**Required work:** The expected output is exactly the lines below, starting at the line with "Click the 384 passages table cell" and ending at the line with "Task: Open help question mark in Part A", both included; no other line belongs in it.
□ □ □ □
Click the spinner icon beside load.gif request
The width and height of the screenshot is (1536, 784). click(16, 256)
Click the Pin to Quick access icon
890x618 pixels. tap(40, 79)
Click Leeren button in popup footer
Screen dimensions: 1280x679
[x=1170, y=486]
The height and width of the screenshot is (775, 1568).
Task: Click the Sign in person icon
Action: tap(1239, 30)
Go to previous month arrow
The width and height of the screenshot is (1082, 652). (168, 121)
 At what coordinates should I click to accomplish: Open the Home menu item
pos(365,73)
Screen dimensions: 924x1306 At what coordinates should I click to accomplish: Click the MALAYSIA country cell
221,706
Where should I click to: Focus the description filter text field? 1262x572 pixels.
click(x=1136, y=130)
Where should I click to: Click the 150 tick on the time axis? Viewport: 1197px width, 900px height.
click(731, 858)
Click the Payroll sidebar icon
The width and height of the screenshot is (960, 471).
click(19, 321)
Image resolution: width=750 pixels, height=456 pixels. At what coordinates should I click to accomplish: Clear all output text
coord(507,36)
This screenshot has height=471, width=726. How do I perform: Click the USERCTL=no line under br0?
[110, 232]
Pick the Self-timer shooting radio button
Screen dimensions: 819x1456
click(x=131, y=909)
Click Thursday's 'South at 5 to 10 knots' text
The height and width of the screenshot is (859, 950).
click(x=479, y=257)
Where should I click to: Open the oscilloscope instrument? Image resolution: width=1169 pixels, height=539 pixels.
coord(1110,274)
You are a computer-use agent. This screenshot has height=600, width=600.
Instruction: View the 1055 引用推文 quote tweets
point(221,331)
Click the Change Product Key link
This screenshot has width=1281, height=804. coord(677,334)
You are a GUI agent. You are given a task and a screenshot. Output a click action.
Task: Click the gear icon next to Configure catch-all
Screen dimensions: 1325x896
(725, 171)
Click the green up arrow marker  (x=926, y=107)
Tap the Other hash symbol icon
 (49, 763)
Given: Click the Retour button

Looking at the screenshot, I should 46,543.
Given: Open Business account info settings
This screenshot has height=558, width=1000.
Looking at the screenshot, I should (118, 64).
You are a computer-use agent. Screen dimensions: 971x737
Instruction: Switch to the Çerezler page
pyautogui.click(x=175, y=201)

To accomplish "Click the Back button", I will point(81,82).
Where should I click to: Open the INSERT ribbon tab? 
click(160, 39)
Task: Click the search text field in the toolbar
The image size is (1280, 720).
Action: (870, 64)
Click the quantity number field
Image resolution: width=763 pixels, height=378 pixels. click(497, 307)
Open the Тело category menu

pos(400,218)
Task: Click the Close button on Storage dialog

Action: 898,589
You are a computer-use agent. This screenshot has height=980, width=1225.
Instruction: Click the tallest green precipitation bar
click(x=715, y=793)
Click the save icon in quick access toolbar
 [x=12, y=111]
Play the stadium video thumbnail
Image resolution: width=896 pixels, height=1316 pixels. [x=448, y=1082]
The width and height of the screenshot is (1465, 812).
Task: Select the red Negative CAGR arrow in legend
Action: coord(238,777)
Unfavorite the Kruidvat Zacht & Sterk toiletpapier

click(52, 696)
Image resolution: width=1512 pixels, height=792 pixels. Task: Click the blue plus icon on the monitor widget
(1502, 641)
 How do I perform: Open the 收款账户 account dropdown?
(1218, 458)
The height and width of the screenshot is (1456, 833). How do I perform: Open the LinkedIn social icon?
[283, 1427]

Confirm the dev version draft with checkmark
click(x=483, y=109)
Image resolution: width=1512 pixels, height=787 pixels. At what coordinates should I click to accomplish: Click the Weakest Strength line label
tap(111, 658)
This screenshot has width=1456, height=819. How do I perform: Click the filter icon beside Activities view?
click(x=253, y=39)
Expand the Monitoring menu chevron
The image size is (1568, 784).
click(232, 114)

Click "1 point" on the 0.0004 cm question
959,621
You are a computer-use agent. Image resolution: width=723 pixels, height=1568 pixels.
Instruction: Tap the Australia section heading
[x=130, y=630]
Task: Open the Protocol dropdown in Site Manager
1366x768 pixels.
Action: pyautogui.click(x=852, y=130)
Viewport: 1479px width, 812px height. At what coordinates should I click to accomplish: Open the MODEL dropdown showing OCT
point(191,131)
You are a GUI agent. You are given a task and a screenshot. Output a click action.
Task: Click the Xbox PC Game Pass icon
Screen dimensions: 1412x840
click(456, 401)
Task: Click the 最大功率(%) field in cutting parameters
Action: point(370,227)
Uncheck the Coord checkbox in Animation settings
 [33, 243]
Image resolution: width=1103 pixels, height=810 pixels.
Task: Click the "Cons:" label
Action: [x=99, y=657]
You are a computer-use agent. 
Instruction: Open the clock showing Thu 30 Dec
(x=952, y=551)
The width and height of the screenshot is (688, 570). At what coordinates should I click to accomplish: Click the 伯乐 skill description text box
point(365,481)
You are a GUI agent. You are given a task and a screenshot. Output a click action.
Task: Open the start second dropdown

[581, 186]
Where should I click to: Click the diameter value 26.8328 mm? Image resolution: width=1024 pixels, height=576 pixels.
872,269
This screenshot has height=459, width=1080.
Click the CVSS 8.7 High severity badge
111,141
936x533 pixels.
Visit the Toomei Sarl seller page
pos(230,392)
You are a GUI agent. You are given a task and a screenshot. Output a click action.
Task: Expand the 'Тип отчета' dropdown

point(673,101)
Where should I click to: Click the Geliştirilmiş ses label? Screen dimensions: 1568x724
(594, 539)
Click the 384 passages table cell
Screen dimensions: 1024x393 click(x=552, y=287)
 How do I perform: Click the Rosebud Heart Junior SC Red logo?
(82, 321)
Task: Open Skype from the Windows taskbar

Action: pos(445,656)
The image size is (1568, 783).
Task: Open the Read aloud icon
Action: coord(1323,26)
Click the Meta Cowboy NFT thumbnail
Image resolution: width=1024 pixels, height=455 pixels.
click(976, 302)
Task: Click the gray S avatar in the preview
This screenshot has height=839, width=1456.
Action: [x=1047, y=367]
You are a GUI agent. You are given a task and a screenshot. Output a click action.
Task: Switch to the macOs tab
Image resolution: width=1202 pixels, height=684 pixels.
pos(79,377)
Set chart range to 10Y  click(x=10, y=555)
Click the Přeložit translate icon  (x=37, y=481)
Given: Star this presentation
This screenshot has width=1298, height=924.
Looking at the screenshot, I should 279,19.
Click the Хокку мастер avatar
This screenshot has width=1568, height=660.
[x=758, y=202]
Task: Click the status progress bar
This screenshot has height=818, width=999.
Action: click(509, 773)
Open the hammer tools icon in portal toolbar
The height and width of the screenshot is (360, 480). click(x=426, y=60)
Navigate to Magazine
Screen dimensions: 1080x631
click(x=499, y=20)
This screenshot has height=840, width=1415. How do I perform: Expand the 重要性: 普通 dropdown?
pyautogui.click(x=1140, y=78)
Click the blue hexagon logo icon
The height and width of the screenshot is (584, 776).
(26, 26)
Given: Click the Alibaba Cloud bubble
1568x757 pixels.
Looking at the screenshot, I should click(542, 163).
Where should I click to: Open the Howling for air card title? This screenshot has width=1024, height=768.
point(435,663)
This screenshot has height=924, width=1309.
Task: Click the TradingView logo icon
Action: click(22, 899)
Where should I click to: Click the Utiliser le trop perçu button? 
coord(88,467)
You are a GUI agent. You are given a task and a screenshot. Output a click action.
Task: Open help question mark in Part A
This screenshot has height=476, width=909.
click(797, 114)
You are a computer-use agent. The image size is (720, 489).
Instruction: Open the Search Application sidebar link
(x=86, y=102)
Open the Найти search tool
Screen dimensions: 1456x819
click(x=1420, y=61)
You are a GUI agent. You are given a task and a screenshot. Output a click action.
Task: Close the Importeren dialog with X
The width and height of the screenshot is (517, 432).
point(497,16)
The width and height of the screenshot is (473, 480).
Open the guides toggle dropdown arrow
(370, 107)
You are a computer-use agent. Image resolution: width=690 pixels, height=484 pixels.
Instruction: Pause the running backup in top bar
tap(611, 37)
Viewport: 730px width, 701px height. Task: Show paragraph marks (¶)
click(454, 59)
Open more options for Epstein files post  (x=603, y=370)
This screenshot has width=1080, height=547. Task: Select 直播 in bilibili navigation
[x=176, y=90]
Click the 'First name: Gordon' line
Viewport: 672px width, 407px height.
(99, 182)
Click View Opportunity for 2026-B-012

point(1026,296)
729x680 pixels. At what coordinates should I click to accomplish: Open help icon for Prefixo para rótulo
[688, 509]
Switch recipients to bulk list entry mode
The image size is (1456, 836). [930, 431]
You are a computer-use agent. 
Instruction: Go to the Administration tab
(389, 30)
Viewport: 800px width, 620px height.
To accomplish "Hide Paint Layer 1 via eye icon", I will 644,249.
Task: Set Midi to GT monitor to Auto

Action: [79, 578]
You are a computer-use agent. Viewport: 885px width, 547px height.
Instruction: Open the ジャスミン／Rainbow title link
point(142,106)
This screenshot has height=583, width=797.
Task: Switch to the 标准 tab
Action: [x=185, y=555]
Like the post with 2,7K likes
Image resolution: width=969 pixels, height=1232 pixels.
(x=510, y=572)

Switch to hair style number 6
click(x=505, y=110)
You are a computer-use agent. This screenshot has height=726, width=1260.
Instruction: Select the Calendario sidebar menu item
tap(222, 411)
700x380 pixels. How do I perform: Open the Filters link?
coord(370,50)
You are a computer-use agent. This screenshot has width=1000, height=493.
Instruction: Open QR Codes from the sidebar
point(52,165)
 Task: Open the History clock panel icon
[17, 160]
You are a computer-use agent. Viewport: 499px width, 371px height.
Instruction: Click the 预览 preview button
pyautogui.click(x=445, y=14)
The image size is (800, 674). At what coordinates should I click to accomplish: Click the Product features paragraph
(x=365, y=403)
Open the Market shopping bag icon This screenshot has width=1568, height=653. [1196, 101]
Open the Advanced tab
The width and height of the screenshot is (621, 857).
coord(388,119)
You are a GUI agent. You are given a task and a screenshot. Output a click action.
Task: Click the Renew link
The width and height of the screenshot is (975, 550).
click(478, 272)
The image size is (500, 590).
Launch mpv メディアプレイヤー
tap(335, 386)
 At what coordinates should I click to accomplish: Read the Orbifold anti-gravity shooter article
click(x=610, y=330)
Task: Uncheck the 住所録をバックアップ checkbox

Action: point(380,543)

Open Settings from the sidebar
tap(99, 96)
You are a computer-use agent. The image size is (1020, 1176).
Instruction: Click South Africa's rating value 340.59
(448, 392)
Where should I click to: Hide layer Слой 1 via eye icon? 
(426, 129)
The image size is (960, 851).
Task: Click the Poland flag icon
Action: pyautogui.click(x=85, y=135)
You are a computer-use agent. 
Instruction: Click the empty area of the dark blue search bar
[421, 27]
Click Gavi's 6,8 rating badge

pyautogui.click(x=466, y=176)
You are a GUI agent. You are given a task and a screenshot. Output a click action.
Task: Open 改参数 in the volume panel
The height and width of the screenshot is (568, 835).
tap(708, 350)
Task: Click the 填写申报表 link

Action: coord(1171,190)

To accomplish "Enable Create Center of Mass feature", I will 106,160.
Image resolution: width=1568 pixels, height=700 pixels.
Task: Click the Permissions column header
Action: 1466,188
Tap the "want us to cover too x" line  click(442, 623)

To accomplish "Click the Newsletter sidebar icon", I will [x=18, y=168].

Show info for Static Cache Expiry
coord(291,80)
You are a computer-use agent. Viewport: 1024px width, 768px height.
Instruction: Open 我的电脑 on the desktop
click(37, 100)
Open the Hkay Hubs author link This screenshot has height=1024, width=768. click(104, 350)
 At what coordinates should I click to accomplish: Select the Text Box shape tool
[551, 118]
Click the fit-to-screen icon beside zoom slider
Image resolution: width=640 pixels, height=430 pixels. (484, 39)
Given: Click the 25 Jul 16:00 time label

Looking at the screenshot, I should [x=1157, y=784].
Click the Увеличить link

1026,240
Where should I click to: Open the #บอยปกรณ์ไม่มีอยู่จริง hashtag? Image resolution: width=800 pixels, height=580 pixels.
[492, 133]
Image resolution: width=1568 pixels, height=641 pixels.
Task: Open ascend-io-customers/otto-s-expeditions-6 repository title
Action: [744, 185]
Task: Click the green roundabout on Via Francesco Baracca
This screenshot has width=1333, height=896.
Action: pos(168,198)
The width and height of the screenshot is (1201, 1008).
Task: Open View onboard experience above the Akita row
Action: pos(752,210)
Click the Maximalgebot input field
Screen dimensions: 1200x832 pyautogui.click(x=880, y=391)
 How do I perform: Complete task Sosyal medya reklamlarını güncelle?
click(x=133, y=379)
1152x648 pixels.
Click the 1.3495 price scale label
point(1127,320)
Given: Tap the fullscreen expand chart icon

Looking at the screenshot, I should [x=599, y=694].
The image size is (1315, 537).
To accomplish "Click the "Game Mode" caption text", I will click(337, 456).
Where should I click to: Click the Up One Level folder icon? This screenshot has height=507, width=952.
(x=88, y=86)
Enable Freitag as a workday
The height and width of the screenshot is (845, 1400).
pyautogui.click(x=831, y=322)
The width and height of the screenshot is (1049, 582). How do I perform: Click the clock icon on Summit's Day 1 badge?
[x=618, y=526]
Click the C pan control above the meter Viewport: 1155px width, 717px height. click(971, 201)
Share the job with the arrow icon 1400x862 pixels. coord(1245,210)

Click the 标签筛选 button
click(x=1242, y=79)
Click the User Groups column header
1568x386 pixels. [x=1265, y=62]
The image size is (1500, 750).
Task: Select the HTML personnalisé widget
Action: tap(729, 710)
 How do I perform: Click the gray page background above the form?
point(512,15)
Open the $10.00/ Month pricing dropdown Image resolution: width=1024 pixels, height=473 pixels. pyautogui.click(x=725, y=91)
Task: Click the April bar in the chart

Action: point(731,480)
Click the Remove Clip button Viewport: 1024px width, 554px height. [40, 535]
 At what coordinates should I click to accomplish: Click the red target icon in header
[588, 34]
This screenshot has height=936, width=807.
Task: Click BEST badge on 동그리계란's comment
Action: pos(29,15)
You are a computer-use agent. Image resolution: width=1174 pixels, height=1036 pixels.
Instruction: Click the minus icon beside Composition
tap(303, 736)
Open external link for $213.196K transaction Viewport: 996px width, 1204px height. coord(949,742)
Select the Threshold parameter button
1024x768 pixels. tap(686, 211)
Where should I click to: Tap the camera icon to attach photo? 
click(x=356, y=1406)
□ □ □ □
**Completed task:**
Click the 384 passages table cell
Screen dimensions: 1024x393 click(x=552, y=287)
 How do I perform: Click the Rosebud Heart Junior SC Red logo?
(82, 321)
Task: Open Skype from the Windows taskbar

Action: pos(445,656)
The image size is (1568, 783).
Task: Open the Read aloud icon
Action: coord(1323,26)
Click the Meta Cowboy NFT thumbnail
Image resolution: width=1024 pixels, height=455 pixels.
click(976, 302)
Task: Click the gray S avatar in the preview
This screenshot has height=839, width=1456.
Action: [x=1047, y=367]
You are a GUI agent. You are given a task and a screenshot. Output a click action.
Task: Switch to the macOs tab
Image resolution: width=1202 pixels, height=684 pixels.
pos(79,377)
Set chart range to 10Y  click(x=10, y=555)
Click the Přeložit translate icon  (x=37, y=481)
Given: Star this presentation
This screenshot has width=1298, height=924.
Looking at the screenshot, I should 279,19.
Click the Хокку мастер avatar
This screenshot has width=1568, height=660.
[x=758, y=202]
Task: Click the status progress bar
This screenshot has height=818, width=999.
Action: click(509, 773)
Open the hammer tools icon in portal toolbar
The height and width of the screenshot is (360, 480). click(x=426, y=60)
Navigate to Magazine
Screen dimensions: 1080x631
click(x=499, y=20)
This screenshot has height=840, width=1415. How do I perform: Expand the 重要性: 普通 dropdown?
pyautogui.click(x=1140, y=78)
Click the blue hexagon logo icon
The height and width of the screenshot is (584, 776).
(26, 26)
Given: Click the Alibaba Cloud bubble
1568x757 pixels.
Looking at the screenshot, I should click(542, 163).
Where should I click to: Open the Howling for air card title? This screenshot has width=1024, height=768.
point(435,663)
This screenshot has height=924, width=1309.
Task: Click the TradingView logo icon
Action: click(22, 899)
Where should I click to: Click the Utiliser le trop perçu button? 
coord(88,467)
You are a GUI agent. You are given a task and a screenshot. Output a click action.
Task: Open help question mark in Part A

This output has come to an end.